Monday: Body Sculpt class at the gym
Tuesday: 4.88mi in 47min, 9:35 pace
Wednesday: Pilates class at the gym
Thursday: Yoga class at the gym. Group run in the evening was rained out.
Friday: Tempo run – 4.63mi in 39min, 8:22 pace. Miles 2-4 were around 7:52 pace.
Saturday: 9.71mi in 1:35, 9:45 pace
Times: 5hr, 45min
No running-related pics this week (that I haven’t already posted), so here I am ready for Saturday night’s Halloween party. I decided to go as Hipster Ariel. It was something I could pull off without buying anything new. I had another idea (with the help of Kim), but that would have required some shopping, so I’m shelving it for a future Halloween.
- Now that the marathon is over, I’m trying to make things like strength work and yoga part of my regular routine. So I’m happy with this week.
- I’m also making speedwork a regular thing. My goal is at least one speedy run per week – tempo, intervals, fartlek.
- My next race is the Chicago’s Perfect 10 (miler) in two weeks. I’m not sure if I need to “taper” for it and only do a 6-mile “long” run or just do an 8-10 mile long run (or whatever I feel like) next weekend. Do you need to taper for races under the half marathon distance? I feel like I’m still pretty fresh after runs of 8-10 miles, so maybe I just answered my own question.
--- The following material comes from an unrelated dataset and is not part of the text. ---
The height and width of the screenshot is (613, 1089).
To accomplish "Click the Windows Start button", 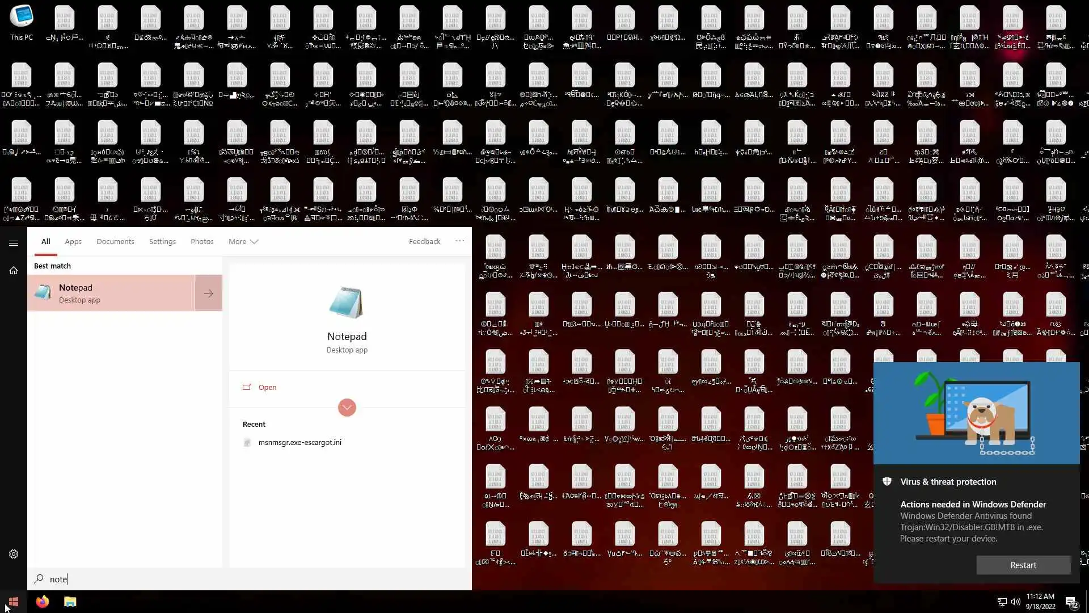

- The Brooke PureCadence shoes I was so excited about gave me blisters. Hopefully I can try them a half size up and that fixes that problem. Anyone else found that they need to go up a half size for Brooks Pure shoes, or just me? I looked up some reviews and sounds like some other people went up a half size, although no one specifically mentioned getting blisters on the tops of their feet.
- I didn’t do a training recap post last week because there wasn’t much to post about. I ran 13 miles (although looking back, it was all speedwork in some way – fartlek, tempo and a 5K race – so it really wasn’t a very well thought-out week), swam a half mile, and did no strength or yoga. In case you were interested.